PROBLEM: Pull out every line of the listing below where "will" appears.

EXTRACTED RECORDS:
Segment Open

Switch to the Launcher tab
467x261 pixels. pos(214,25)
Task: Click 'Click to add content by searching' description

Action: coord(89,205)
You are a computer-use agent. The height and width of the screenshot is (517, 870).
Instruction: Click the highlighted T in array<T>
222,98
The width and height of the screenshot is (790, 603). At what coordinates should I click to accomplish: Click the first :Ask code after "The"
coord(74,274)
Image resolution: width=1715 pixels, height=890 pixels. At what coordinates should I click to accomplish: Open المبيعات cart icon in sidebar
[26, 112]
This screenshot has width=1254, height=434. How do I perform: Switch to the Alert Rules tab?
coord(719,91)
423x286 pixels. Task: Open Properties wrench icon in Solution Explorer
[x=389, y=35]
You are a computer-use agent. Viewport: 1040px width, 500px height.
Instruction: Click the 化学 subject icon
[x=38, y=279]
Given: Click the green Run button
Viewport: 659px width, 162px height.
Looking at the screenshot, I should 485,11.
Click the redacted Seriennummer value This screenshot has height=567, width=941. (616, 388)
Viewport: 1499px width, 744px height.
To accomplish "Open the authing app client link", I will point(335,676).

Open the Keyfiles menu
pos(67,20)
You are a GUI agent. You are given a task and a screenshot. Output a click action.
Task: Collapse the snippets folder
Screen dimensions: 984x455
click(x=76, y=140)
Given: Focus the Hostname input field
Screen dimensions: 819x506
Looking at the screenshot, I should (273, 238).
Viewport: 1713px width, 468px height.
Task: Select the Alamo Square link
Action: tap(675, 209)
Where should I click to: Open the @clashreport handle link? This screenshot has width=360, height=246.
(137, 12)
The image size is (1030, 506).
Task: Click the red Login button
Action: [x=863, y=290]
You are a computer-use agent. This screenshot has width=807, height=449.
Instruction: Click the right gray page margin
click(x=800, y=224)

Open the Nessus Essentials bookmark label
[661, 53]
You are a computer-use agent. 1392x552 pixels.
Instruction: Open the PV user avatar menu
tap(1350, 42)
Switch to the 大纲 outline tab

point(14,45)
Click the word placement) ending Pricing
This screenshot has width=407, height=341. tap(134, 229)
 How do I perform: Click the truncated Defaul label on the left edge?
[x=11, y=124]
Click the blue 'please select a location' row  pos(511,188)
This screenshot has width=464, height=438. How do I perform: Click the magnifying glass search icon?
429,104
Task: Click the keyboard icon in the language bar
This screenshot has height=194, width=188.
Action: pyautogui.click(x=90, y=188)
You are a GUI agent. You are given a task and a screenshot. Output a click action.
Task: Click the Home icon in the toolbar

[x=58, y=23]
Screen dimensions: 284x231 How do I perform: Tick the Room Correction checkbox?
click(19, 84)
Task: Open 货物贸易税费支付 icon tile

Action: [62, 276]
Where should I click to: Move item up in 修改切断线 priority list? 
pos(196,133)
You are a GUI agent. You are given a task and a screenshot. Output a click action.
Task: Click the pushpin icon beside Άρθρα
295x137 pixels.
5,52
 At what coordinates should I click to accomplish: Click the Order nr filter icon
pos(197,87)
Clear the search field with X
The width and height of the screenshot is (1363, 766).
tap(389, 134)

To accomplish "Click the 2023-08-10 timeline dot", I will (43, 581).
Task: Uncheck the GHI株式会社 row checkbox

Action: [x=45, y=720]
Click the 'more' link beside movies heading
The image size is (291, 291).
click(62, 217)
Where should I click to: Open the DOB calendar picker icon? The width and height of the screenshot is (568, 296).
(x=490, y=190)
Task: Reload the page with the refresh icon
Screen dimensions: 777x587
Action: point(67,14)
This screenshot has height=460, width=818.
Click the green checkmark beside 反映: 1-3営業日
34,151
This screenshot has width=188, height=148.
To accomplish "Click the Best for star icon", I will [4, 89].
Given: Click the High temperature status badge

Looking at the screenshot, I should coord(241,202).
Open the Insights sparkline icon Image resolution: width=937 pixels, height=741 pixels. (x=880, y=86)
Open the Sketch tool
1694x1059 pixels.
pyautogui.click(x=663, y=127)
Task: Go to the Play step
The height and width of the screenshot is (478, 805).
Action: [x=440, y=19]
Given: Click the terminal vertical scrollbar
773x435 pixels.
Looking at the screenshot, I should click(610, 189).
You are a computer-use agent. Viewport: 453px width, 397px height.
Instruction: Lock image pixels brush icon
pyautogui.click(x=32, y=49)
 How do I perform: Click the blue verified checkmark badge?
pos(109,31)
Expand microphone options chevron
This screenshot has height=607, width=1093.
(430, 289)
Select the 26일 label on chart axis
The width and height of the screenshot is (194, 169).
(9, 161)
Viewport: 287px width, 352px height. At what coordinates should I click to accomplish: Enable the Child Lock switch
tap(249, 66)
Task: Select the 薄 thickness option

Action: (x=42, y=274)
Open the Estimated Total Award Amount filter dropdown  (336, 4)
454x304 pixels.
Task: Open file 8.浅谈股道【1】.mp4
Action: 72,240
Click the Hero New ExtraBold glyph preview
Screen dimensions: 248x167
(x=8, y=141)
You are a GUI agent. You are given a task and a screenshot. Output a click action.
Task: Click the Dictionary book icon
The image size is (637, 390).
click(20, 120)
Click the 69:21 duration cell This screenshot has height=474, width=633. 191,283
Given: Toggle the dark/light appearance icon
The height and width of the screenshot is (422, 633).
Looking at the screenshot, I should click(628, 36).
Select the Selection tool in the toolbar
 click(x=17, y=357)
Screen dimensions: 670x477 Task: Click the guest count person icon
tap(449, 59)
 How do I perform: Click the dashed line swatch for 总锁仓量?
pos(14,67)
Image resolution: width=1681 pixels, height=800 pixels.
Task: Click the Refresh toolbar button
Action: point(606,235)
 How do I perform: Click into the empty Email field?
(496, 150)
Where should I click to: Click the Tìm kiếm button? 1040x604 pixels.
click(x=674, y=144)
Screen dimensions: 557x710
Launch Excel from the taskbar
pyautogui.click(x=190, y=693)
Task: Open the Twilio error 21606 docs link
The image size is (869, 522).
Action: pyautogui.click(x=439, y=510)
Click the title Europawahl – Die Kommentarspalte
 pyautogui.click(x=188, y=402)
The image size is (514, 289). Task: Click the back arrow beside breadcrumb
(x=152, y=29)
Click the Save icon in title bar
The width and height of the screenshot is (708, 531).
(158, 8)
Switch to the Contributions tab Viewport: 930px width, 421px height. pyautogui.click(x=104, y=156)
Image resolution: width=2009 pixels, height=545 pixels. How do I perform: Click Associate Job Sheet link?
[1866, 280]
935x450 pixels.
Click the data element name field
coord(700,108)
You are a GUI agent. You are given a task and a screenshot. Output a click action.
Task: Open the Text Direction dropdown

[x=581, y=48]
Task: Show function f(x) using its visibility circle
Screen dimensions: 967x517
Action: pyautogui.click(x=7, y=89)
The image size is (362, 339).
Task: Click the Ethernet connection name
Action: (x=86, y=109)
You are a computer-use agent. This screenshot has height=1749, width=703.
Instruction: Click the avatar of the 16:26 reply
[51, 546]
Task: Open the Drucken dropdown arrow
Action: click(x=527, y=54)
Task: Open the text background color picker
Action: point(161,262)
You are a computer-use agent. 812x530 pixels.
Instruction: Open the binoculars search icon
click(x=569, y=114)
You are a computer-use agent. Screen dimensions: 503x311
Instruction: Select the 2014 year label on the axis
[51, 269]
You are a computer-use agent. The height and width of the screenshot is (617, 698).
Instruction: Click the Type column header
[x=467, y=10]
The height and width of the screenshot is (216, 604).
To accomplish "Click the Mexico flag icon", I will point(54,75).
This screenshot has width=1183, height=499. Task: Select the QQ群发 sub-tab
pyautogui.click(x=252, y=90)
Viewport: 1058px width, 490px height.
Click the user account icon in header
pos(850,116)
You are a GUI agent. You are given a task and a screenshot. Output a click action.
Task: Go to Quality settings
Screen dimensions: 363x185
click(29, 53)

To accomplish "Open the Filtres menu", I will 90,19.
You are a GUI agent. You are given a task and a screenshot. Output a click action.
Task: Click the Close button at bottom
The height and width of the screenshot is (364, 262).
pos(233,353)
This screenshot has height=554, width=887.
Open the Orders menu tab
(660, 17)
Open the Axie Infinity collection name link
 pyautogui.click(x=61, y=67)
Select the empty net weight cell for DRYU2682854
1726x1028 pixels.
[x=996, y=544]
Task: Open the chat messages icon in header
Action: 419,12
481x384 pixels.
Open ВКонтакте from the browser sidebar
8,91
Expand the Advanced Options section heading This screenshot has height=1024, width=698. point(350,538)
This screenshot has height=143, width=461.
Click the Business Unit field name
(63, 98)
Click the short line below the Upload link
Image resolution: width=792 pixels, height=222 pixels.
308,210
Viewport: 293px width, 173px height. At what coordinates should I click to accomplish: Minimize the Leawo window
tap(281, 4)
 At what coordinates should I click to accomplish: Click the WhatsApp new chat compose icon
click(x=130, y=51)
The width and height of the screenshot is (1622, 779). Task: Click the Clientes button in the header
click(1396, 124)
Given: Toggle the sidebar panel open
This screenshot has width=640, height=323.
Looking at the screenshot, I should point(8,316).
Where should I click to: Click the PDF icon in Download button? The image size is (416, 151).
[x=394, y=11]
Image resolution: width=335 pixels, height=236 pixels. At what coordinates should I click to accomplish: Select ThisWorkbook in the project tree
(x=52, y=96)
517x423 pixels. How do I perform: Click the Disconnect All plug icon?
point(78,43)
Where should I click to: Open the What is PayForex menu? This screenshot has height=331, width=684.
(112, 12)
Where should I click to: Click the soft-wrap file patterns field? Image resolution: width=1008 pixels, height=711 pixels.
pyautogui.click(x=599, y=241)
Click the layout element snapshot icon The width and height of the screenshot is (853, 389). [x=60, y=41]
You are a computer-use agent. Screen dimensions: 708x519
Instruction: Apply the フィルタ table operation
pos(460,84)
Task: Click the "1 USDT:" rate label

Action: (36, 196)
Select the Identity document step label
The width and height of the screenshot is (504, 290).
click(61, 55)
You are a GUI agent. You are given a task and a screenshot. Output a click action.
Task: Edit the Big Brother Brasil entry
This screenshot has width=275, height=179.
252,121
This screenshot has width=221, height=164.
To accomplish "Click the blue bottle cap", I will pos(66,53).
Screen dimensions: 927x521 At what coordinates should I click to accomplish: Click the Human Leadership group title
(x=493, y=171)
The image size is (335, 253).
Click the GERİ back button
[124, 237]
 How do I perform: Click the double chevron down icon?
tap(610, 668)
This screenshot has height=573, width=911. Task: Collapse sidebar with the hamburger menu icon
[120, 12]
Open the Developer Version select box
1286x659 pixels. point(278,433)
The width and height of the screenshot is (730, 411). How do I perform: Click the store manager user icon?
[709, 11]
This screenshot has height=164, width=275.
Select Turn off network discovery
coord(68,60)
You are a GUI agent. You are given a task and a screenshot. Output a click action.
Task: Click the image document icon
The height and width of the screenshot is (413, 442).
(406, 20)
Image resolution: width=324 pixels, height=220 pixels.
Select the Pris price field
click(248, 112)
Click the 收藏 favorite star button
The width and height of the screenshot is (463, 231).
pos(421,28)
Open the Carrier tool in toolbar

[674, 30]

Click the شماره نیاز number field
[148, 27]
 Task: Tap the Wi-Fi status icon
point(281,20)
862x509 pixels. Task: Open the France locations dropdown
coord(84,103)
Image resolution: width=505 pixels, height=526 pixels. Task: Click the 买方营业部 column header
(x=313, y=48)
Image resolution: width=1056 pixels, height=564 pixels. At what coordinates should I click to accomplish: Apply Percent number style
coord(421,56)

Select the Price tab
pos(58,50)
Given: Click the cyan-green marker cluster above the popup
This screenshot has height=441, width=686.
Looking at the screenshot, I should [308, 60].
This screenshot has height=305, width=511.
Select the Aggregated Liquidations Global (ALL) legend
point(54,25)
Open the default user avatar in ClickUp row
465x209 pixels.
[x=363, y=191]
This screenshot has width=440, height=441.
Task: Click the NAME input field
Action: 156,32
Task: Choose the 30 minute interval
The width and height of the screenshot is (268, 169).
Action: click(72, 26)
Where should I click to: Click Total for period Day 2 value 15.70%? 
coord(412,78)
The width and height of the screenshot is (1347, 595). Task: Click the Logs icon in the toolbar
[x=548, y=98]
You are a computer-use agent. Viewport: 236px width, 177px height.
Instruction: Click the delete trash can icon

Segment Closed

ANSWER FOR THE TASK:
To accomplish "Open the authing app client link", I will point(335,676).
To accomplish "Click the 2023-08-10 timeline dot", I will (43, 581).
To accomplish "Click the Best for star icon", I will [4, 89].
To accomplish "Click the Mexico flag icon", I will point(54,75).
To accomplish "Open the Filtres menu", I will 90,19.
To accomplish "Click the blue bottle cap", I will pos(66,53).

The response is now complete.